● PROBLEMS AND TASKS
A. From the article on Mike Soroka's injury, copy the passage starting at the words "Mike Soroka - August 3 - 2" and ending after "2 1/3 innings.".
B. According to the article on Mike Soroka's injury, what was Soroka's ERA over his first two starts of the year?
C. Using the article on Mike Soroka's injury, decide whether each statement agrees with it. Answer yes or no and quote the deciding words.
(i) Soroka was hurt in the third inning and had to be carried off the field.
(ii) Mike Foltynewicz was claimed off waivers by another team.
(iii) The trade deadline mentioned is Aug. 31.

Mike Soroka Leaves Start vs. Mets With Lower Leg Injury

Bill Shanks

Braves ace pitcher Mike Soroka fell to the ground in the third inning with an apparent lower leg injury and had to be carried off the field. 

While speculating is dangerous, it certainly looked like Soroka may have injured his Achilles. He didn't seem to be favoring his knee, but he could not put pressure on his leg or walk off without assistance.

Mike Soroka - August 3 - 2
Braves manager Brian Snitker checks on starting pitcher Mike Soroka

Soroka was struggling Monday night for this first time this season. He had allowed four runs on three hits and had walked four batters in 2 1/3 innings.

Coming into Monday's game, Soroka had allowed three runs (two earned) on eight hits in 11 1/3 innings—a 1.59 ERA—with three walks and eight strikeouts over his first two starts of the year.

A serious injury could be crippling to the Braves. Soroka and Max Fried have been their most reliable starters through the first 10 games of the season.

Mike Soroka - August 3 - 3
Manager Brian Snitker and one of the trainers help Mike Soroka off the field.

Soroka and Fried have combined for a 3.20 ERA this year, while the other four starters (Mike Foltynewicz, Sean Newcomb, Kyle Wright and Touki Toussaint) have a combined ERA of 7.71.

If Soroka is out for any extended period of time, the Braves could turn back to Foltynewicz, who cleared waivers and is now back at the Gwinnett camp trying to get on track.

Young guns Bryse Wilson, top prospect Ian Anderson, Tucker Davidson and Kyle Muller could also be options for Atlanta.

Veteran right-hander Josh Tomlin has served as a bridge pitcher between the rotation and bullpen in the first 10 games of the season, but he has experience starting in his 11-year career.

Braves general manager Alex Anthopoulos was likely already sniffing around to see what starting pitchers might be available for a trade before the Aug. 31 trade deadline. Even before Soroka's injury Monday, the Braves were in need of a quality number three starter, given the struggles of those at the backend of their rotation.

And now, they may need more than that. But with 16 of the 30 MLB teams making the postseason this year, it's unclear how soon will teams be willing to part with their starters in a trade. Teams might want to wait a few weeks to see if what they playoff race looks like before making a deal.

The other question, if the Braves look to trade for a starter, is how much the other team asks for in return. We don't know what the demand for a starting pitcher will be in a shortened season with an expanded postseason field. How much are the Braves willing to give up in a trade for a pitcher who might only be on the roster for the next two months—if the season even gets that far before the coronavirus pandemic causes it to shut down.

We'll update any news on Soroka's condition, but it looks like the Braves will be looking for another starting pitcher in the near future.

● INPUT DATA
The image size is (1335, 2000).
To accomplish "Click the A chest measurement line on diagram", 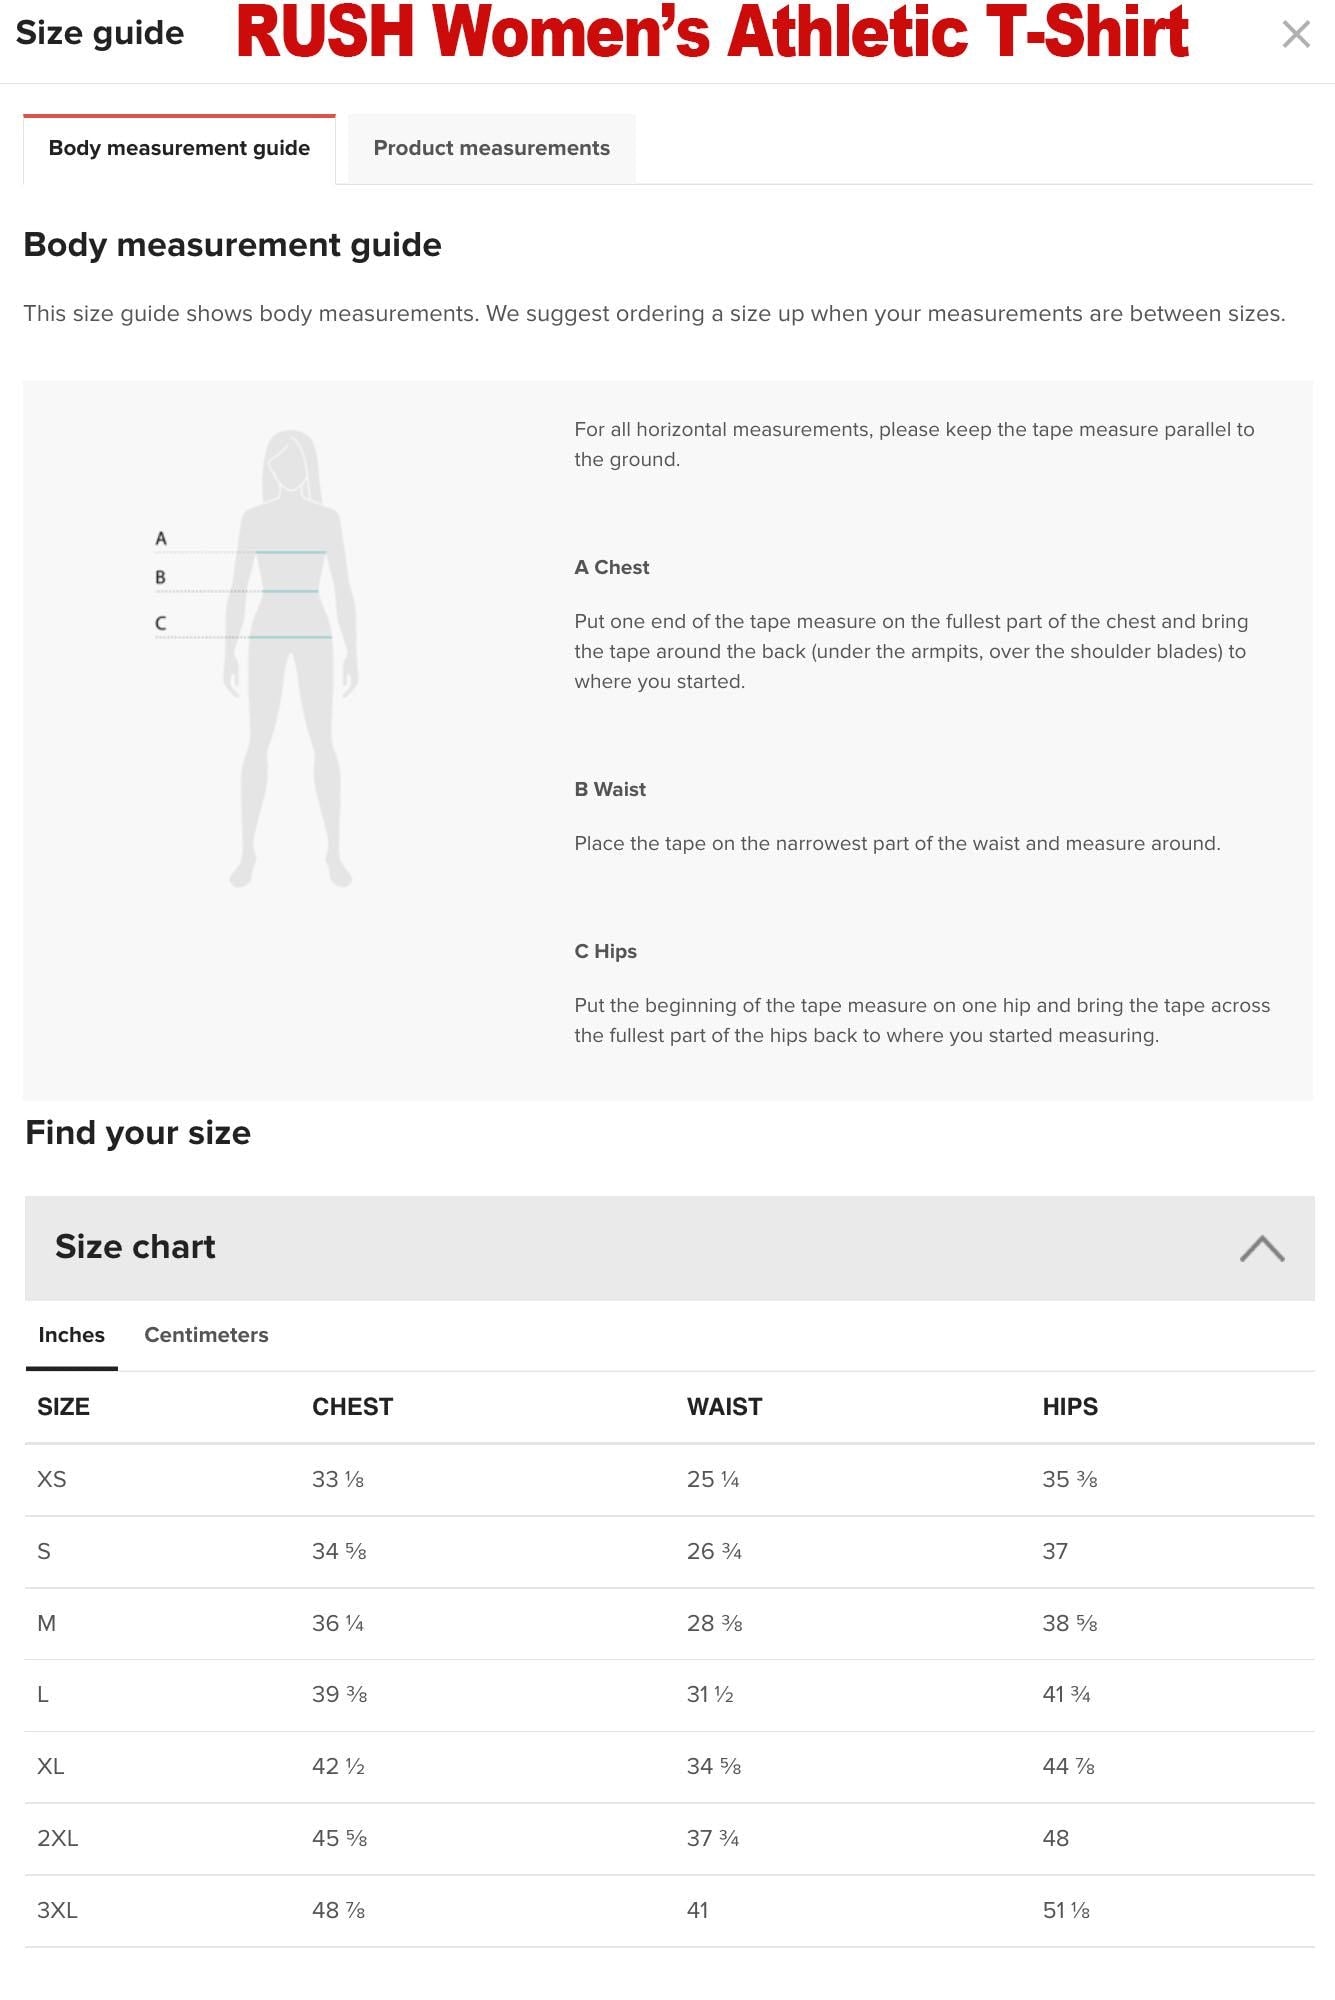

● SOLUTIONS BY TASK
A.
Mike Soroka - August 3 - 2
Braves manager Brian Snitker checks on starting pitcher Mike Soroka

Soroka was struggling Monday night for this first time this season. He had allowed four runs on three hits and had walked four batters in 2 1/3 innings.

B. 1.59

C.
(i) Yes: "fell to the ground in the third inning with an apparent lower leg injury and had to be carried off the field"
(ii) No: "who cleared waivers and is now back at the Gwinnett camp trying to get on track"
(iii) Yes: "before the Aug. 31 trade deadline"